The University of Hartford in West Hartford, on the other hand, gave employees the option to voluntarily take temporary furloughs while maintaining their benefits.
Mitchell also has campus safety, maintenance and custodial staff still on site, while universities that employ third- party contractors, like Sacred Heart in Fairfield, have seen these workers put on furlough.
Dining workers at all of these campuses have been furloughed, according to statements from food services Chartwells and Sodexo, as well as university spokespeople.
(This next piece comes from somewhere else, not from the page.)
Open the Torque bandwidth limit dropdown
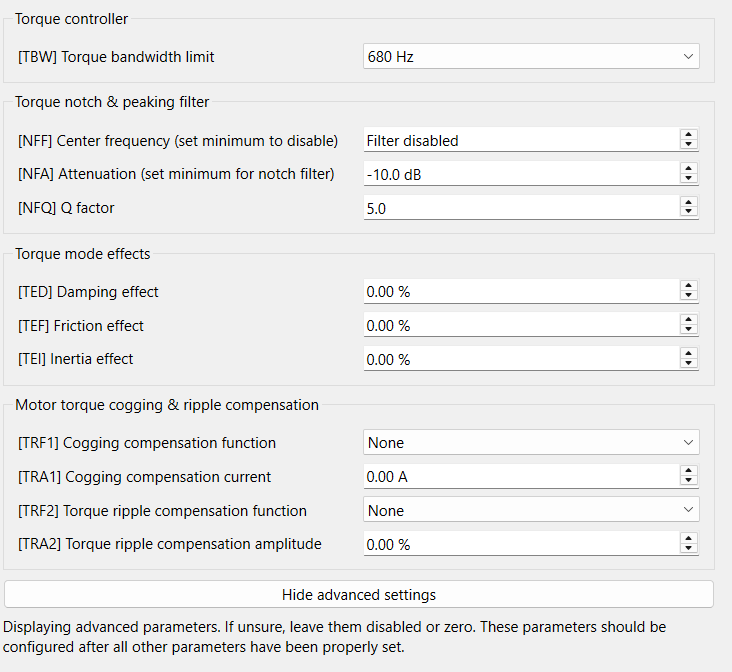[x=530, y=57]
“Overall now, it’s quiet out and about,” CCSU Building Supervisor Richard Karas said. “Now it’s just a professor needs a book because they didn’t know they were going to be gone this long. So I’ll run in their office [ and get it].”
Karas is one of approximately 20 employees working day- to- day at CCSU, spokeswoman Janice Palmer said. The campus has converted its dorms to aid in the pandemic.
“You don’t feel insecure at all coming here because there’s so few people on campus,” Karas explained, saying he only goes into dorms if a student calls asking for an important item they left behind, like an inhaler or a passport.
Still, Karas is strongly pushing social distancing among his staff, keeping himself “electronically attached” to them.
“I don’t wanna be the one to pass it ( COVID- 19) to everybody, if God forbid I get it,” he said.
Sheeley is advocating social distancing as well for as long as working in a pandemic continues as the new normal.
“We’re going on as if this is going to go on a while,” Sheeley said.
When asked if there is a timeline for when all of their support staff would return to campus, all the aforementioned universities and colleges said there is no definitive timeline, but that they hope one will come soon. Most are looking to Gov. Ned Lamont’s executive orders and instructions as guidance.
“I have heard probably seven different timelines,” Sheeley said, laughing.
He added that he doesn’t want the campus to reopen too soon and cause a resurgence in cases.
“I have no idea what’s going to happen in the fall, and I don't think anybody does right now,” he said. “We're going to proceed cautiously so that we can, to the best of our ability, guarantee safety for everyone.”
Cushing said she is really hoping she will be able to go back to work soon.
“I'm hoping that this stuff kind of blows over,” she said.